I’m building a Kafka-based streaming architecture and struggling with complex KSQL transformations. Does anyone have experience using Generative AI (ChatGPT, Gemini) to optimize stream processing queries? I need to ensure low latency while handling high throughput, and I'm curious if AI can suggest better windowing strategies.
3 answers
Optimizing Kafka is tricky because it’s so dependent on your cluster configuration. I’ve used Generative AI (ChatGPT, Gemini) to troubleshoot consumer group rebalancing issues. By feeding the AI my configuration settings, it suggested adjusting the max.poll.records and session.timeout.ms values which actually solved our lag problem. For KSQL, it’s good at suggesting the syntax, but you really need to stress test the suggestions in a staging environment. AI tends to be optimistic about resource usage, so always verify the partition strategy it recommends.
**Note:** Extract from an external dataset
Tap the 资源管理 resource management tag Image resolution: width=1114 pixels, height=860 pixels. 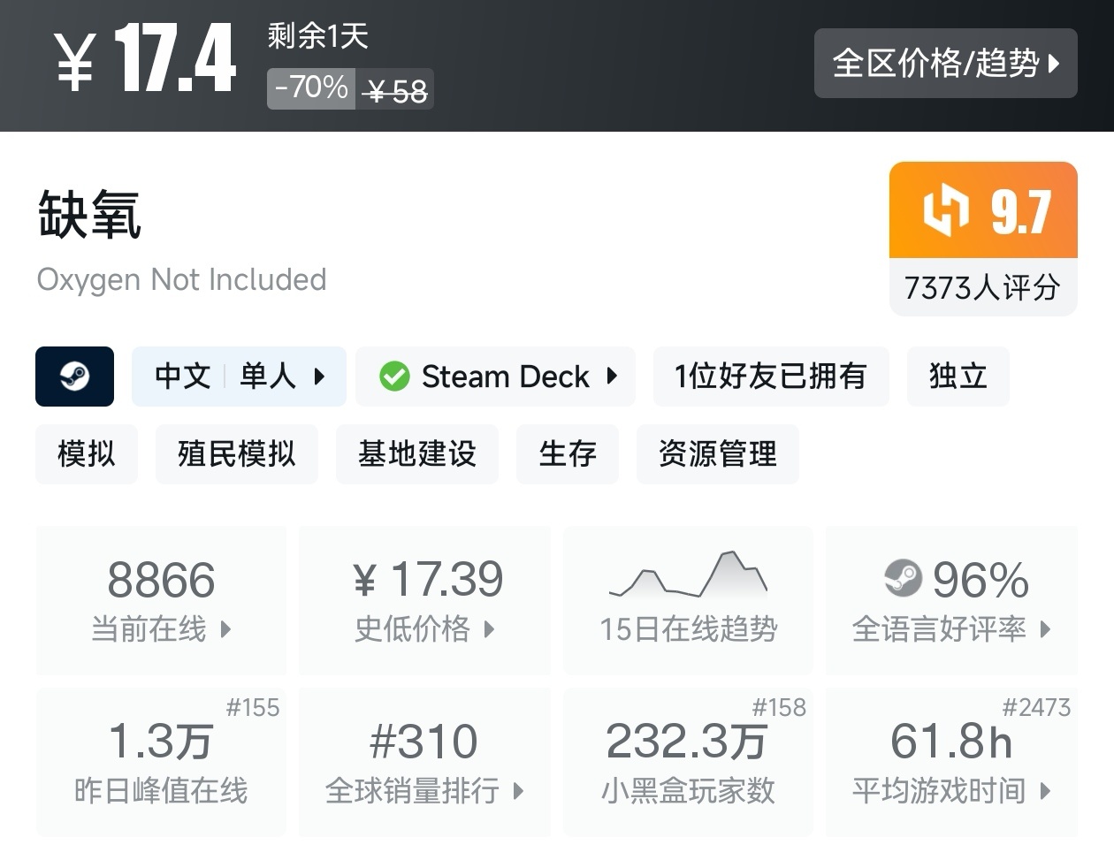[x=717, y=454]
Have you noticed if the AI prefers specific serialization formats like Avro over Protobuf for these streaming suggestions?
I've used it to write unit tests for my streaming logic. It catches edge cases like late-arriving data that I often overlook.
Unit testing for stream processing is notoriously difficult. Using AI to generate those "sad path" scenarios is a brilliant move, Gloria.
In my tests, Terry, the AI usually defaults to Avro because of its widespread use with the Confluent schema registry. It’s very knowledgeable about the pros and cons of each, though.